SaptakS / opinator

A plugin to do sentiment analysis of reviews in ecommerce website.
9 stars 5 forks source link

Remove scrapy as your crawler. #8

Open fluffybeing opened 9 years ago

fluffybeing commented 9 years ago

I think what you are doing in the project is that for every request for product review you are creating a scrapy job. This is compute heavy job and will not handle more than 10 requests at a time on 4GB ram machine. Scrapy is for crawling many pages not one page and so use requests with lxml for scrapping content from a single url.

>>> import requests
>>> import lxml

>>> response = requests.get(URL)
>>> data = lxml.etree.parse(response)
# now you can use xpath here the same way you did in scrapy.
>>> data.xpath('')
SaptakS commented 9 years ago

But in case of scraping we have to crawl through more than pages since, while scraping, after we reach the next page we need to scrap that page again.

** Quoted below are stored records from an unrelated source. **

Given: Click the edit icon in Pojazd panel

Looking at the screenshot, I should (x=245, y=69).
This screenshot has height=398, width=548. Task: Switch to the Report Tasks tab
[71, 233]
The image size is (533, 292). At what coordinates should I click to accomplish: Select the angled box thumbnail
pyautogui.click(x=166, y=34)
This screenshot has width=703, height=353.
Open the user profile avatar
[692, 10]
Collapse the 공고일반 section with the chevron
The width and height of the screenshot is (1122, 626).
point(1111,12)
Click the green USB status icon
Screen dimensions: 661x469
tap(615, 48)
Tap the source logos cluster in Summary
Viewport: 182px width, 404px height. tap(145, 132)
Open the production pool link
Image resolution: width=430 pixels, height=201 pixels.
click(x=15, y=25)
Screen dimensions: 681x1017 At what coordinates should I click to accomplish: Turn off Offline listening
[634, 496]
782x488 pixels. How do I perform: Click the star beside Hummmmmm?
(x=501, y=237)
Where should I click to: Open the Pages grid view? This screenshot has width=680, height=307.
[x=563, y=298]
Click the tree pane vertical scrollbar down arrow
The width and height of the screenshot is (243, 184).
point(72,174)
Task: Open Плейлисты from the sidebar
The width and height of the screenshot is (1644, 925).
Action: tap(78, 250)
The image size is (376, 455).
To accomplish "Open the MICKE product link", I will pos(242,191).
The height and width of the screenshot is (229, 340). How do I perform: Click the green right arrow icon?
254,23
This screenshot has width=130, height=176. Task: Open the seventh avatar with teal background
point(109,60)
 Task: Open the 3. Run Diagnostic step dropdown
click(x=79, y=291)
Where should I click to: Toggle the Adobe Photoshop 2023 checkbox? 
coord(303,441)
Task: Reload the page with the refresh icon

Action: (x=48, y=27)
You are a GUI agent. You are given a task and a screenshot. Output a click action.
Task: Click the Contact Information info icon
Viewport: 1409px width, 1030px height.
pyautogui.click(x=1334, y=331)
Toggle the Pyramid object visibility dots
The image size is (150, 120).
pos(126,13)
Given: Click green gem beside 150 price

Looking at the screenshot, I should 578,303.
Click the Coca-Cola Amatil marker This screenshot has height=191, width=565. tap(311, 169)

fluffybeing commented 9 years ago

But how many? Any approximate number ? I think requests and lxml can easily do that. you can extract all the links in href and then parse the one you want.

SaptakS commented 9 years ago

h its true that it can be done. But we were thinking that if in future we generalize this project and include the reviews of other e-markettinge websites as well then we will need scrapy maybe. I am not sure. We will surely see into it.

apexkid commented 9 years ago

I think an appox of 100 reviews will be sufficient to calculate SS (Sentiment Score). One page has apprx 15 reviews so it amounts to 8 page hits per sentiment request. @rahulrrixe @SaptakS Decide based on data point.

apexkid commented 9 years ago

Also premature optimization in my opinion is a curse. Lets focus on what gets our MVP ready first which required ease of code. If scrapy permits it then its ok to use it. Keep this issue open for future so we know where to optimize.